A consulta popular para a construção do PPA 2026-2029, que atualmente está tramitando na Câmara Municipal de Fortaleza e precisa ser votado até o fim do ano legislativo, ocorreu no último mês de abril e contou com 39 fóruns territoriais presenciais, além de uma plataforma virtual. Em todos eles, os cidadãos puderam avaliar iniciativas em 12 grandes temas, classificando as propostas como “pouco importante”, “importante” ou “muito importante”. Também houve espaço para manifestações livres, com sugestões de ações e políticas.
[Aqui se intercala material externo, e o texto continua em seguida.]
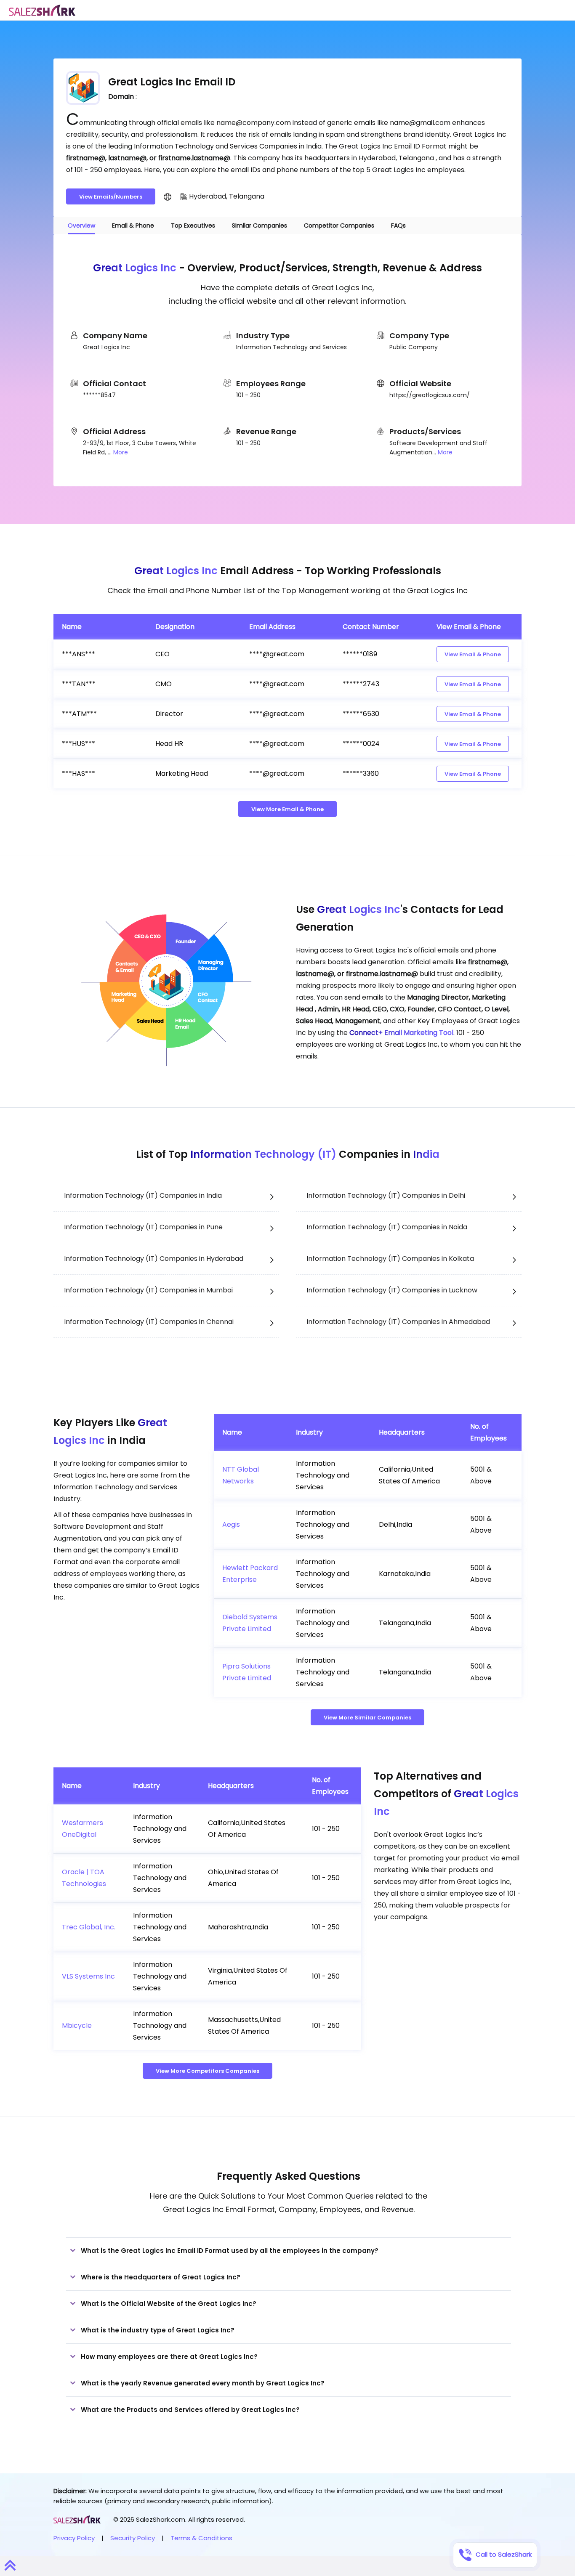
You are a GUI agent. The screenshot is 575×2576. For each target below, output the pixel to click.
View (473, 654)
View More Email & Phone (287, 809)
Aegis (231, 1524)
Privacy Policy (74, 2538)
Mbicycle (77, 2025)
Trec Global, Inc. (88, 1927)
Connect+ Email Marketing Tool (401, 1032)
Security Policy (132, 2538)
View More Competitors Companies (207, 2071)
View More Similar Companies (367, 1718)
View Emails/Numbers (110, 197)
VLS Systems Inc (88, 1976)
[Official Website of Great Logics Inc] (167, 196)
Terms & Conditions (201, 2538)
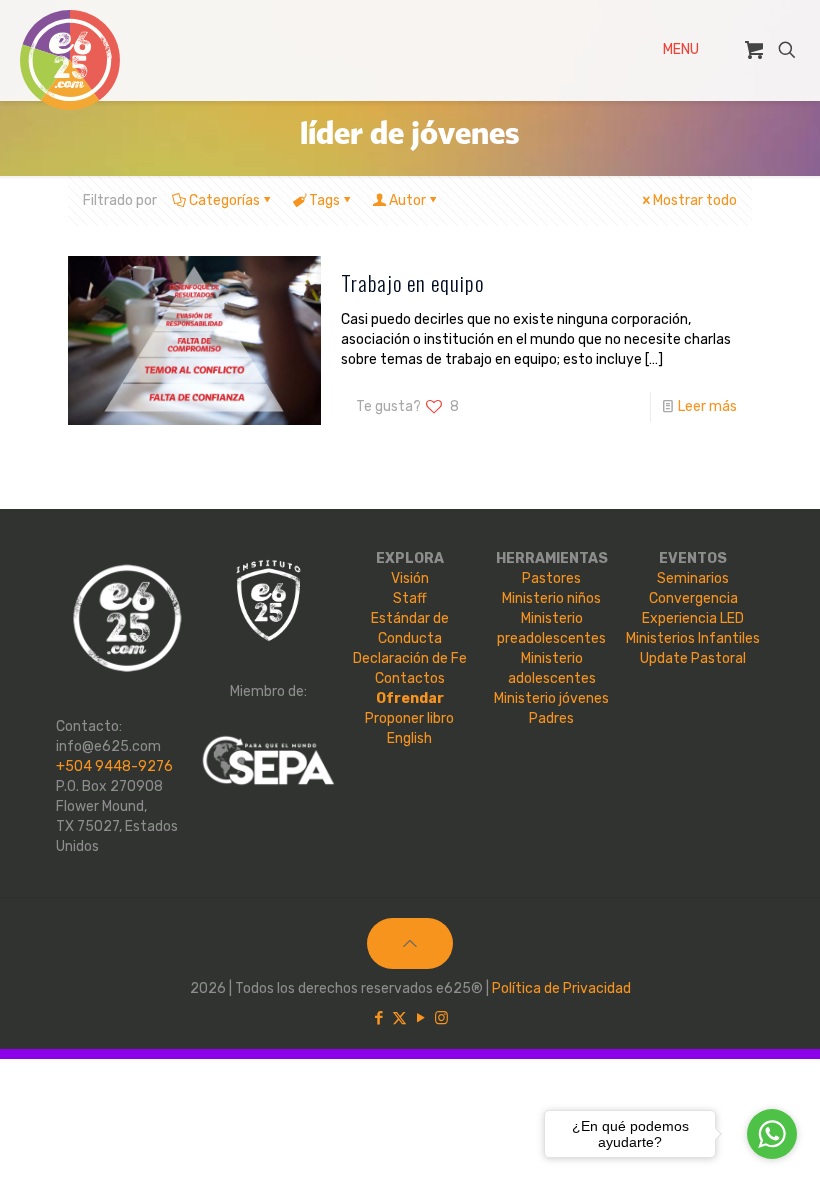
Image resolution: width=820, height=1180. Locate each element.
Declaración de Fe (410, 658)
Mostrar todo (695, 200)
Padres (551, 718)
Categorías (224, 200)
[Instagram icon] (441, 1018)
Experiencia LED (693, 618)
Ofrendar (410, 698)
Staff (410, 598)
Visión (410, 578)
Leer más (707, 406)
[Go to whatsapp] (772, 1134)
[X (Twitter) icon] (399, 1018)
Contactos (410, 678)
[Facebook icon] (378, 1018)
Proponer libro (409, 718)
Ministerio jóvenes (551, 698)
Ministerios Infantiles (693, 638)
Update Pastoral (693, 658)
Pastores (551, 578)
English (409, 738)
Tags (324, 200)
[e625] (70, 60)
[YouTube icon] (420, 1018)
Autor (407, 200)
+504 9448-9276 (114, 766)
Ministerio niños (551, 598)
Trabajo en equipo (412, 282)
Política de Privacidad (561, 988)
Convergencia (693, 598)
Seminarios (693, 578)
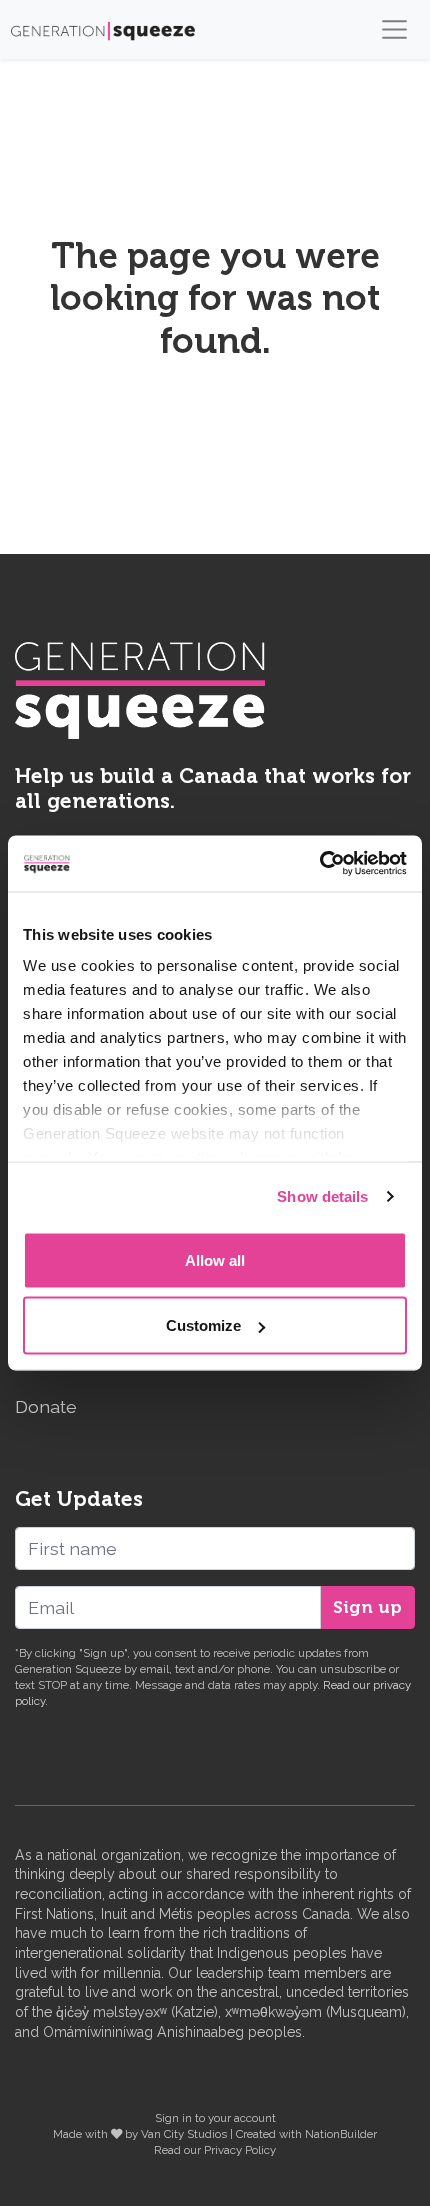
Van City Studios (184, 2134)
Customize (203, 1325)
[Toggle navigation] (394, 29)
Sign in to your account (215, 2118)
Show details (322, 1196)
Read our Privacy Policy (215, 2150)
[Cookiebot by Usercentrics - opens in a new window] (319, 864)
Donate (46, 1406)
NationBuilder (341, 2134)
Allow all (215, 1259)
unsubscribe (353, 1669)
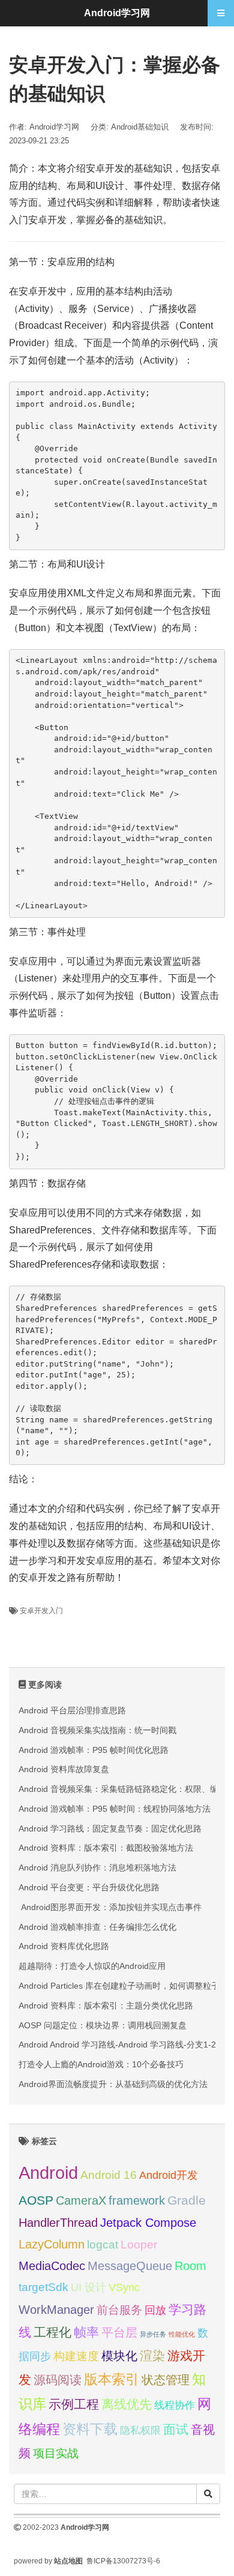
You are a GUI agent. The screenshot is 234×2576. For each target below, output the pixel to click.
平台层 (119, 2332)
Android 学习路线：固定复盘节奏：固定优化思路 (110, 1828)
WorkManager (56, 2309)
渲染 (152, 2355)
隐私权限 (140, 2430)
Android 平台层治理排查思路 (72, 1710)
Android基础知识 (140, 126)
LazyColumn (52, 2244)
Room (190, 2265)
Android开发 (168, 2175)
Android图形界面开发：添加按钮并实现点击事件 (110, 1907)
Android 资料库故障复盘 (64, 1769)
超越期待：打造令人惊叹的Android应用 (92, 1966)
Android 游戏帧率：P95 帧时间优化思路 (94, 1750)
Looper (139, 2244)
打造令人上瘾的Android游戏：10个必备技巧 (101, 2064)
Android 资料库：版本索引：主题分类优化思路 (106, 2005)
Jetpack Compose (148, 2222)
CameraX (81, 2200)
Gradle (186, 2200)
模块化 (119, 2355)
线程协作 (174, 2405)
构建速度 (76, 2356)
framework (137, 2200)
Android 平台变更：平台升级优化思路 (89, 1887)
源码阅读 (58, 2379)
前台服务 (119, 2310)
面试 (175, 2429)
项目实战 (56, 2453)
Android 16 (108, 2175)
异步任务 (153, 2334)
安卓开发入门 (41, 1611)
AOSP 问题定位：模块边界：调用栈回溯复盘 (103, 2025)
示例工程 (74, 2404)
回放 (155, 2310)
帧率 (86, 2332)
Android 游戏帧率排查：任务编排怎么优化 (97, 1927)
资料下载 (90, 2429)
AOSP (36, 2200)
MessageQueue (130, 2265)
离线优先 (126, 2404)
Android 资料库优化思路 (64, 1946)
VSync (124, 2287)
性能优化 (182, 2334)
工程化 (52, 2332)
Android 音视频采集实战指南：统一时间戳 (97, 1730)
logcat (102, 2244)
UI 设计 (88, 2287)
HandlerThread (58, 2222)
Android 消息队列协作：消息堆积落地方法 (97, 1867)
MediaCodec (52, 2265)
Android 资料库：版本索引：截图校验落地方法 (106, 1848)
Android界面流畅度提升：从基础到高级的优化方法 (113, 2084)
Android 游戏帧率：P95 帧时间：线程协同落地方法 (115, 1809)
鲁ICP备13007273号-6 (123, 2561)
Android (48, 2172)
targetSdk (43, 2287)
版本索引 (111, 2379)
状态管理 (166, 2379)
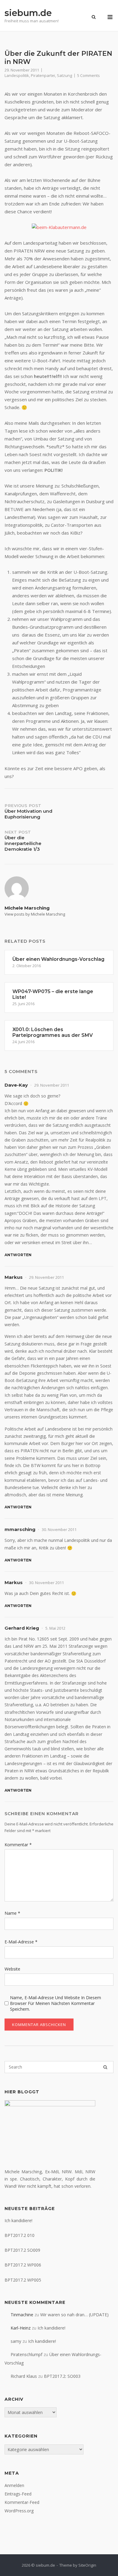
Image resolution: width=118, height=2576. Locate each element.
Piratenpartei (43, 75)
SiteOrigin (87, 2565)
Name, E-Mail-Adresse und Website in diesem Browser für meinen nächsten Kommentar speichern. (55, 2003)
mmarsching (20, 1529)
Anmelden (14, 2485)
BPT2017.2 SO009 (22, 2250)
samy (16, 2341)
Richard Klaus (24, 2376)
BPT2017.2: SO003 (62, 2376)
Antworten (18, 1255)
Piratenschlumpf (26, 2354)
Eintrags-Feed (18, 2494)
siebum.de (28, 13)
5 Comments (88, 75)
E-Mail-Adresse (21, 1942)
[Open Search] (93, 17)
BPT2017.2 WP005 (23, 2280)
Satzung (64, 75)
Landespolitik (17, 75)
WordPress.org (19, 2511)
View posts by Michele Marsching (35, 914)
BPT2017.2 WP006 (23, 2265)
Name (12, 1913)
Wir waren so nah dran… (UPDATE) (74, 2314)
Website (12, 1969)
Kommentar (18, 1844)
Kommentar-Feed (22, 2502)
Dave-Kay (16, 1085)
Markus (14, 1277)
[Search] (105, 2067)
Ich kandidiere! (18, 2220)
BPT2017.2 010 (19, 2235)
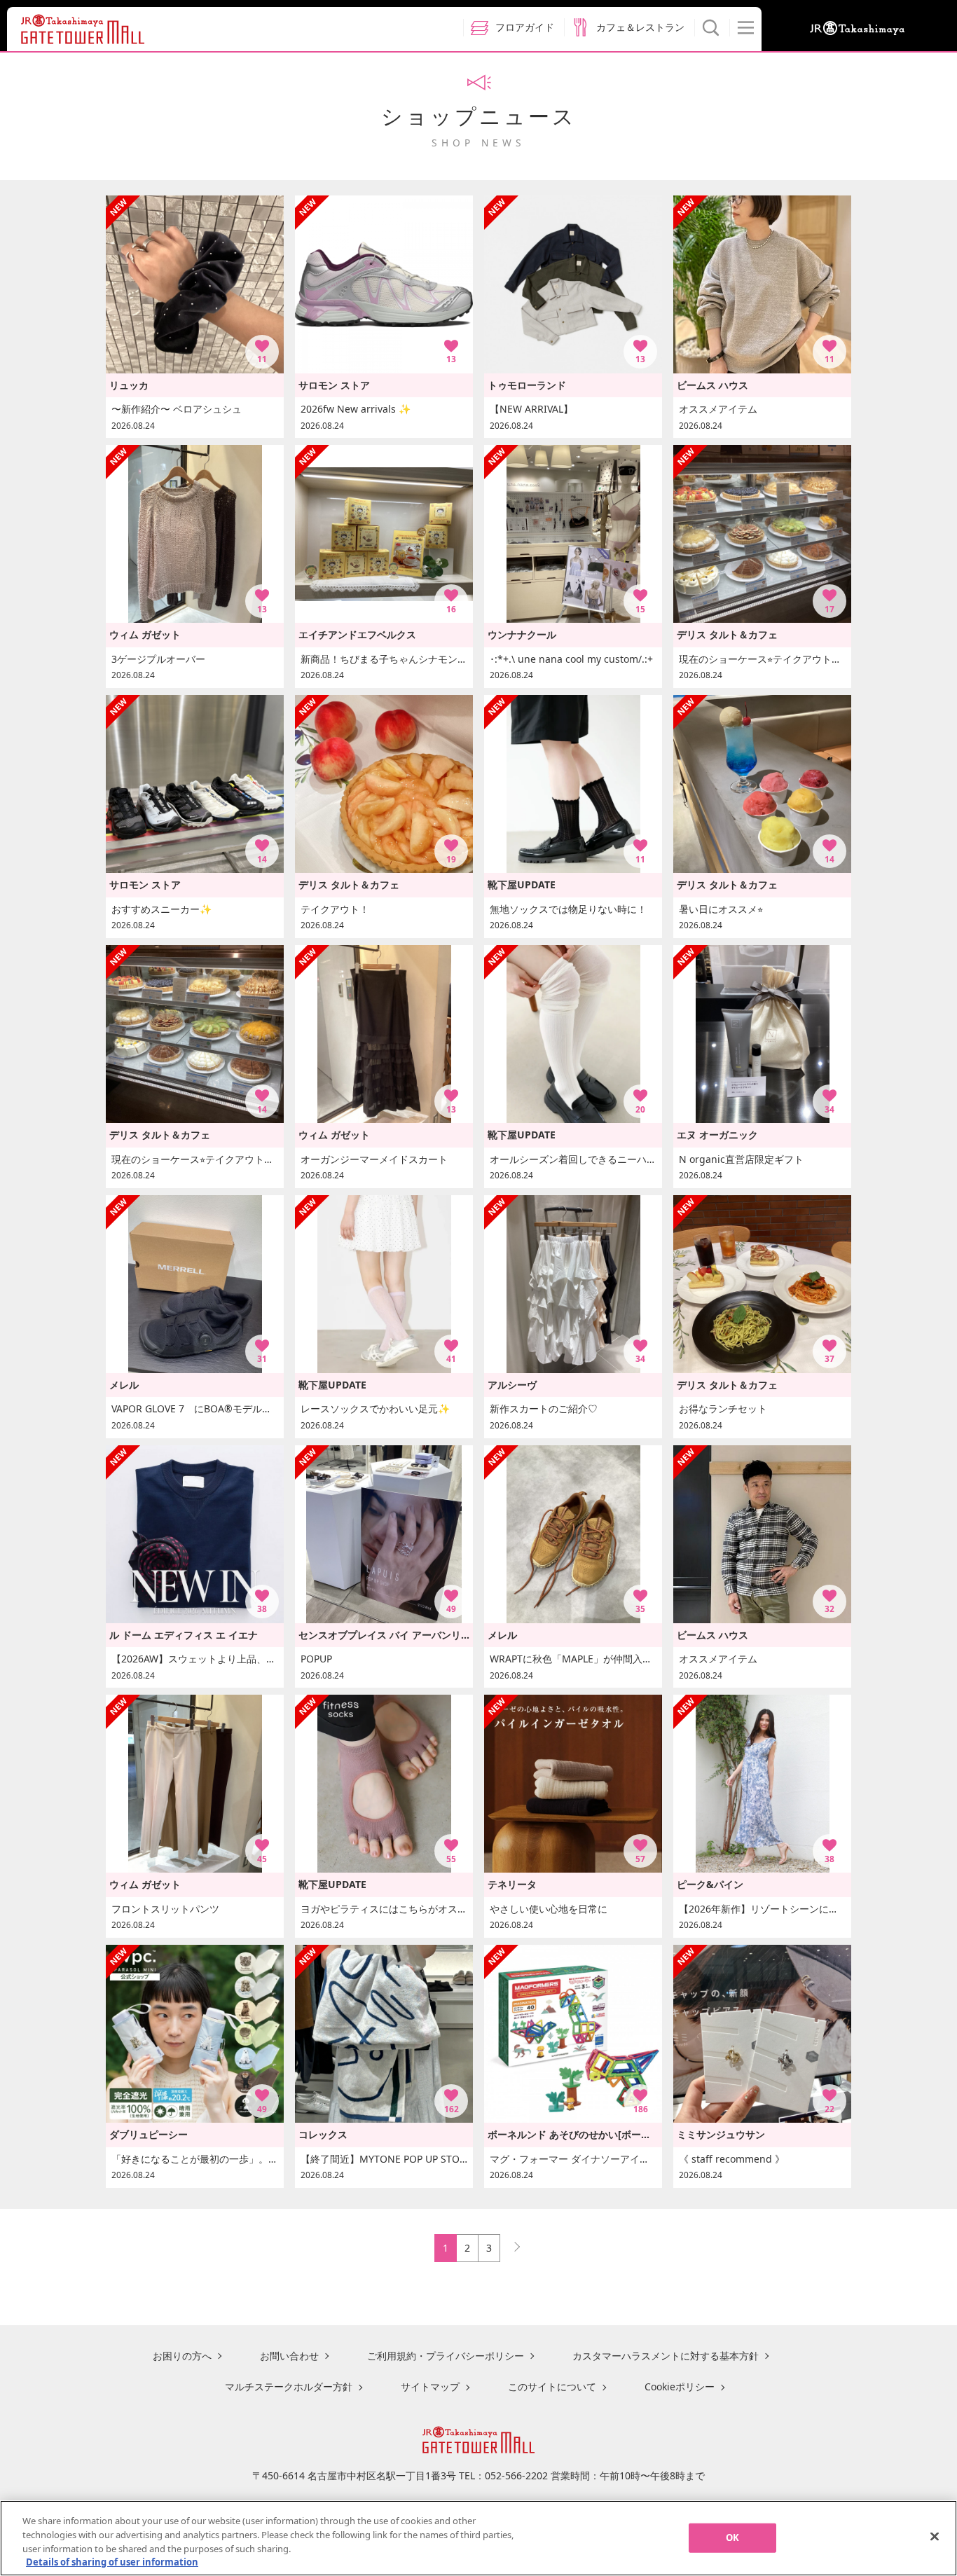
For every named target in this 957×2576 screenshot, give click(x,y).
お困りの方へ (182, 2355)
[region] (478, 2538)
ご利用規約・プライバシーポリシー (445, 2355)
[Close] (934, 2536)
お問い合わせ (289, 2355)
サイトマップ (430, 2386)
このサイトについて (552, 2386)
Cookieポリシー (680, 2386)
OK (732, 2537)
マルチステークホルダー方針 (288, 2386)
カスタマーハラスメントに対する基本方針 (665, 2355)
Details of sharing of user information (112, 2561)
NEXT (511, 2243)
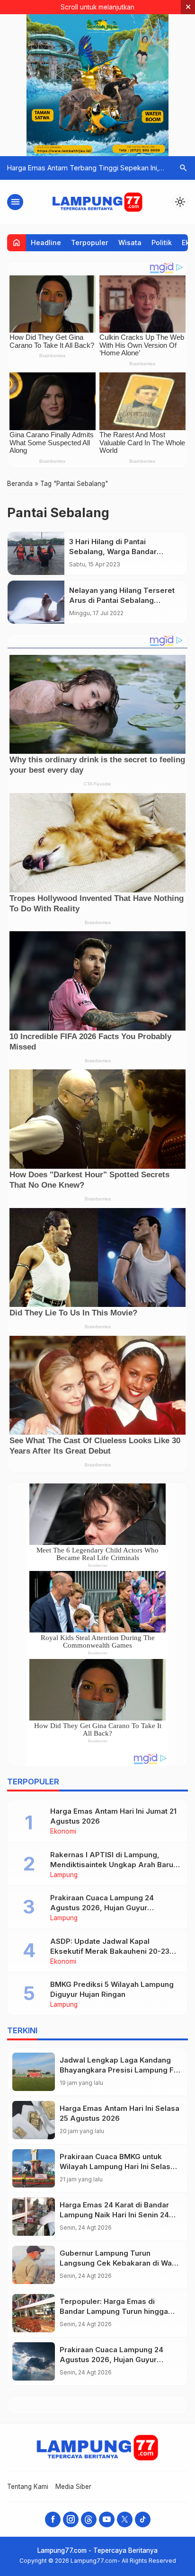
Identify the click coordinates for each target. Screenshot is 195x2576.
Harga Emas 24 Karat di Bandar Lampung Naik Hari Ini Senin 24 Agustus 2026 (114, 2214)
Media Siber (73, 2486)
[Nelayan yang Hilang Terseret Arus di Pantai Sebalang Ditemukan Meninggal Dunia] (36, 602)
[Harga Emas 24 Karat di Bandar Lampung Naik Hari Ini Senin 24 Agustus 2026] (33, 2216)
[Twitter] (125, 2519)
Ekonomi (63, 1831)
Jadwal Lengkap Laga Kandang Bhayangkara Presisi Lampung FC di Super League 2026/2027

Os tópicos apresentados à sociedade foram:
- Acolhimento e Assistência a Populações vulneráveis;
- Cultura, Esporte e Juventude;
- Desenvolvimento da Gestão Pública e Governança;
- Desenvolvimento Urbano, Econômico e do Turismo;
- Educação;
- Geração de Emprego, Renda e Capacitação Profissional;
- Meio Ambiente e Saneamento Ambiental;
- Mobilidade, Acessibilidade, Transporte Público e Apoio a Profissionais;
- Moradia e Regularização Fundiária;
- Proteção e Bem-Estar Animal;
- Saúde;
- Segurança Cidadã.
O projeto de lei apresenta a quantidade de propostas enviada por moradores de cada regional de Fortaleza sobre esses temas. Com isso, é possível perceber demandas específicas de algum território, mas também questões sistêmicas, que perpassam por todas as regionais, em maior ou menor grau, como é o caso da mobilidade urbana e de questões ligadas a meio ambiente e saneamento.
Esta produção integra uma série especial veiculada pelo Diário do Nordeste com um diagnóstico do Plano Plurianual 2026–2029, investigando os desafios para o próximo ciclo de gestão e qual a Fortaleza planejada pelo Poder Público municipal.
As principais demandas populares
As características de cada localidade influenciam nas principais demandas dos moradores. Há locais com mais poluição, enquanto outros com mais necessidade de criação de empregos ou de acesso a equipamentos culturais. Mas um tema perpassa por praticamente toda a cidade: a necessidade das pessoas de se deslocar, pelos mais diversos motivos.
“O ideal seria que meu filho estudasse a, no máximo, uns 500 metros [de distância de casa], que eu trabalhasse a no máximo 1 km daqui. Eu podia fazer tudo a pé: vou trabalhar, volto para casa, não preciso nem de ônibus, nem de carro. Mas a cidade vai ficando toda compartimentada, então tem locais onde mora muita gente e não tem empregos, as pessoas têm que se deslocar”, afirma Mario Ângelo, professor do Departamento de Engenharia de Transportes da Universidade Federal do Ceará (UFC).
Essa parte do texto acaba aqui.